- [TASK MATERIAL]:

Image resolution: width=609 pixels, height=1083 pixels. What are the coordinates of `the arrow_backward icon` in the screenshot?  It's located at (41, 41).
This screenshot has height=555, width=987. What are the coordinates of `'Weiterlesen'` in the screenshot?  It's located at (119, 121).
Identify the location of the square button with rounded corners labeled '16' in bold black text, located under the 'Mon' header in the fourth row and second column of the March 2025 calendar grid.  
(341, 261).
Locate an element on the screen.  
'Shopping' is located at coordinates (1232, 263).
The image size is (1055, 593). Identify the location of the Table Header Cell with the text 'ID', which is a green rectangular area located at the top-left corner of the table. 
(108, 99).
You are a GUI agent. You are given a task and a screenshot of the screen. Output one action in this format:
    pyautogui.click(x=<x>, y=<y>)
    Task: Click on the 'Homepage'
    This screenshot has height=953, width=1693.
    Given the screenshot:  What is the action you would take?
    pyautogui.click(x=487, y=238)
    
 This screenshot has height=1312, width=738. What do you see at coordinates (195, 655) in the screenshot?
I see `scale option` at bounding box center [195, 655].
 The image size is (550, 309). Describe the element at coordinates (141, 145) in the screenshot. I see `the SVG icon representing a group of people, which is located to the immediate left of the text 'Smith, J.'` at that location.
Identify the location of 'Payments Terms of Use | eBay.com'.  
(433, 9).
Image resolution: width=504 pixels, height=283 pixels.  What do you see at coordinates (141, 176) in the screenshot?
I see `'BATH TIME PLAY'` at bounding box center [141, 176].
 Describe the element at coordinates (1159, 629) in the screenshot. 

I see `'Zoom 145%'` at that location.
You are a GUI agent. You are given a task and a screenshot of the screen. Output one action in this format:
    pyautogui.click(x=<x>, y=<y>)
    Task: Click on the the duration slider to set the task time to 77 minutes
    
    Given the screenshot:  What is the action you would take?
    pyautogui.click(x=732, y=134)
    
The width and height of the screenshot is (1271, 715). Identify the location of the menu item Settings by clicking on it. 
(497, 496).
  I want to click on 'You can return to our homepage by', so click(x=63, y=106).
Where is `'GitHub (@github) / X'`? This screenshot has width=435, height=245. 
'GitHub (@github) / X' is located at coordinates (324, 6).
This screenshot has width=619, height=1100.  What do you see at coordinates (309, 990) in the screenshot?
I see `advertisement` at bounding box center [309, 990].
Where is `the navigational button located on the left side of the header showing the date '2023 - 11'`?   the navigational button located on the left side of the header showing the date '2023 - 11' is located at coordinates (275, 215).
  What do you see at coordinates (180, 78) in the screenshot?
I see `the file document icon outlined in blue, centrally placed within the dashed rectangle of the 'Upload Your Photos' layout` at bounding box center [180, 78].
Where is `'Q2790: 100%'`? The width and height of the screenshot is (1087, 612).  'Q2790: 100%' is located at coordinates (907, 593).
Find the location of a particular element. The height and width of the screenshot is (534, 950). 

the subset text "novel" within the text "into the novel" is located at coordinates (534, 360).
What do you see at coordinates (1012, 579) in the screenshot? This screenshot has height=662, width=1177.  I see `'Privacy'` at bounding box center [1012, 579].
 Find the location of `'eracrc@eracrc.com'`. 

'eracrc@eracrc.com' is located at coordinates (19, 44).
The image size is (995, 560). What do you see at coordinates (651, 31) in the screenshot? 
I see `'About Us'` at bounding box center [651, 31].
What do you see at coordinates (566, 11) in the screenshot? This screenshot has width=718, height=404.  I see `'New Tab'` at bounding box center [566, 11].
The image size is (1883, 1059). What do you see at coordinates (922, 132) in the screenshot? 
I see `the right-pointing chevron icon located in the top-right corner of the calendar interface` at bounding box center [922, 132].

- [PROBLEM REQUIREMENTS]:
In all the data above, change "GUI agent" to "computer helper" and give the lines again with nothing else altered.

- [FINISHED EXERCISE]:
Image resolution: width=609 pixels, height=1083 pixels. What are the coordinates of `the arrow_backward icon` in the screenshot?  It's located at (41, 41).
This screenshot has height=555, width=987. What are the coordinates of `'Weiterlesen'` in the screenshot?  It's located at (119, 121).
Identify the location of the square button with rounded corners labeled '16' in bold black text, located under the 'Mon' header in the fourth row and second column of the March 2025 calendar grid.  
(341, 261).
Locate an element on the screen.  
'Shopping' is located at coordinates (1232, 263).
The image size is (1055, 593). Identify the location of the Table Header Cell with the text 'ID', which is a green rectangular area located at the top-left corner of the table. 
(108, 99).
You are a computer helper. You are given a task and a screenshot of the screen. Output one action in this format:
    pyautogui.click(x=<x>, y=<y>)
    Task: Click on the 'Homepage'
    This screenshot has height=953, width=1693.
    Given the screenshot:  What is the action you would take?
    pyautogui.click(x=487, y=238)
    
 This screenshot has height=1312, width=738. What do you see at coordinates (195, 655) in the screenshot?
I see `scale option` at bounding box center [195, 655].
 The image size is (550, 309). Describe the element at coordinates (141, 145) in the screenshot. I see `the SVG icon representing a group of people, which is located to the immediate left of the text 'Smith, J.'` at that location.
Identify the location of 'Payments Terms of Use | eBay.com'.  
(433, 9).
Image resolution: width=504 pixels, height=283 pixels.  What do you see at coordinates (141, 176) in the screenshot?
I see `'BATH TIME PLAY'` at bounding box center [141, 176].
 Describe the element at coordinates (1159, 629) in the screenshot. 

I see `'Zoom 145%'` at that location.
You are a computer helper. You are given a task and a screenshot of the screen. Output one action in this format:
    pyautogui.click(x=<x>, y=<y>)
    Task: Click on the the duration slider to set the task time to 77 minutes
    
    Given the screenshot:  What is the action you would take?
    pyautogui.click(x=732, y=134)
    
The width and height of the screenshot is (1271, 715). Identify the location of the menu item Settings by clicking on it. 
(497, 496).
  I want to click on 'You can return to our homepage by', so click(x=63, y=106).
Where is `'GitHub (@github) / X'`? This screenshot has width=435, height=245. 
'GitHub (@github) / X' is located at coordinates (324, 6).
This screenshot has width=619, height=1100.  What do you see at coordinates (309, 990) in the screenshot?
I see `advertisement` at bounding box center [309, 990].
Where is `the navigational button located on the left side of the header showing the date '2023 - 11'`?   the navigational button located on the left side of the header showing the date '2023 - 11' is located at coordinates (275, 215).
  What do you see at coordinates (180, 78) in the screenshot?
I see `the file document icon outlined in blue, centrally placed within the dashed rectangle of the 'Upload Your Photos' layout` at bounding box center [180, 78].
Where is `'Q2790: 100%'`? The width and height of the screenshot is (1087, 612).  'Q2790: 100%' is located at coordinates (907, 593).
Find the location of a particular element. The height and width of the screenshot is (534, 950). 

the subset text "novel" within the text "into the novel" is located at coordinates (534, 360).
What do you see at coordinates (1012, 579) in the screenshot? This screenshot has height=662, width=1177.  I see `'Privacy'` at bounding box center [1012, 579].
 Find the location of `'eracrc@eracrc.com'`. 

'eracrc@eracrc.com' is located at coordinates (19, 44).
The image size is (995, 560). What do you see at coordinates (651, 31) in the screenshot? 
I see `'About Us'` at bounding box center [651, 31].
What do you see at coordinates (566, 11) in the screenshot? This screenshot has width=718, height=404.  I see `'New Tab'` at bounding box center [566, 11].
The image size is (1883, 1059). What do you see at coordinates (922, 132) in the screenshot? 
I see `the right-pointing chevron icon located in the top-right corner of the calendar interface` at bounding box center [922, 132].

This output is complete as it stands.